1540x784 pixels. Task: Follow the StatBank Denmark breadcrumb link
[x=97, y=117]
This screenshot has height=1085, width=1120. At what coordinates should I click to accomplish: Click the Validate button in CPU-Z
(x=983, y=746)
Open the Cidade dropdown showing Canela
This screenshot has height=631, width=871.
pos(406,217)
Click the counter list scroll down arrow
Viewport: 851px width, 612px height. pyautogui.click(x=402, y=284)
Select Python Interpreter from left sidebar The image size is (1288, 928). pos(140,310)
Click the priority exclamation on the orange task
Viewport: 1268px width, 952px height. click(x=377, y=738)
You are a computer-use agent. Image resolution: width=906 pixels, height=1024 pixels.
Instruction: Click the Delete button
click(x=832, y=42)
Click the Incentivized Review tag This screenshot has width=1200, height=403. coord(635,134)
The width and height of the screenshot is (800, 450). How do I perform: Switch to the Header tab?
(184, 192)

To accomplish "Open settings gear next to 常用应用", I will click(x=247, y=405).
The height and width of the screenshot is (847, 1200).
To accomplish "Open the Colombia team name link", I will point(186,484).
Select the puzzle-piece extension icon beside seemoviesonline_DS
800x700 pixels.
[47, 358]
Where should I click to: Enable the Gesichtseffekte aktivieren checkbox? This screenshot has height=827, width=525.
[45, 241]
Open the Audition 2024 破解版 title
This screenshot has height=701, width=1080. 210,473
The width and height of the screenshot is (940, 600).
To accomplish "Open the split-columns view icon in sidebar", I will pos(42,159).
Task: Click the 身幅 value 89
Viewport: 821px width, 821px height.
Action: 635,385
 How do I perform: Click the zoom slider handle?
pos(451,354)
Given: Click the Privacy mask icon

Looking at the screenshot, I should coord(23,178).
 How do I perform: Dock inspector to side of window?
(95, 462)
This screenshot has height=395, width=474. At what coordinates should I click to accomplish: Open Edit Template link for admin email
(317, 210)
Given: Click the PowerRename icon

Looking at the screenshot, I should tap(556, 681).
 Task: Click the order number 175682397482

• • • • •

Copy all of the lines above word for word.

1540x784 pixels. Task: Follow the StatBank Denmark breadcrumb link
[x=97, y=117]
This screenshot has height=1085, width=1120. At what coordinates should I click to accomplish: Click the Validate button in CPU-Z
(x=983, y=746)
Open the Cidade dropdown showing Canela
This screenshot has height=631, width=871.
pos(406,217)
Click the counter list scroll down arrow
Viewport: 851px width, 612px height. pyautogui.click(x=402, y=284)
Select Python Interpreter from left sidebar The image size is (1288, 928). pos(140,310)
Click the priority exclamation on the orange task
Viewport: 1268px width, 952px height. click(x=377, y=738)
You are a computer-use agent. Image resolution: width=906 pixels, height=1024 pixels.
Instruction: Click the Delete button
click(x=832, y=42)
Click the Incentivized Review tag This screenshot has width=1200, height=403. coord(635,134)
The width and height of the screenshot is (800, 450). How do I perform: Switch to the Header tab?
(184, 192)

To accomplish "Open settings gear next to 常用应用", I will click(x=247, y=405).
The height and width of the screenshot is (847, 1200).
To accomplish "Open the Colombia team name link", I will point(186,484).
Select the puzzle-piece extension icon beside seemoviesonline_DS
800x700 pixels.
[47, 358]
Where should I click to: Enable the Gesichtseffekte aktivieren checkbox? This screenshot has height=827, width=525.
[45, 241]
Open the Audition 2024 破解版 title
This screenshot has height=701, width=1080. 210,473
The width and height of the screenshot is (940, 600).
To accomplish "Open the split-columns view icon in sidebar", I will pos(42,159).
Task: Click the 身幅 value 89
Viewport: 821px width, 821px height.
Action: 635,385
 How do I perform: Click the zoom slider handle?
pos(451,354)
Given: Click the Privacy mask icon

Looking at the screenshot, I should coord(23,178).
 How do I perform: Dock inspector to side of window?
(95, 462)
This screenshot has height=395, width=474. At what coordinates should I click to accomplish: Open Edit Template link for admin email
(317, 210)
Given: Click the PowerRename icon

Looking at the screenshot, I should tap(556, 681).
 Task: Click the order number 175682397482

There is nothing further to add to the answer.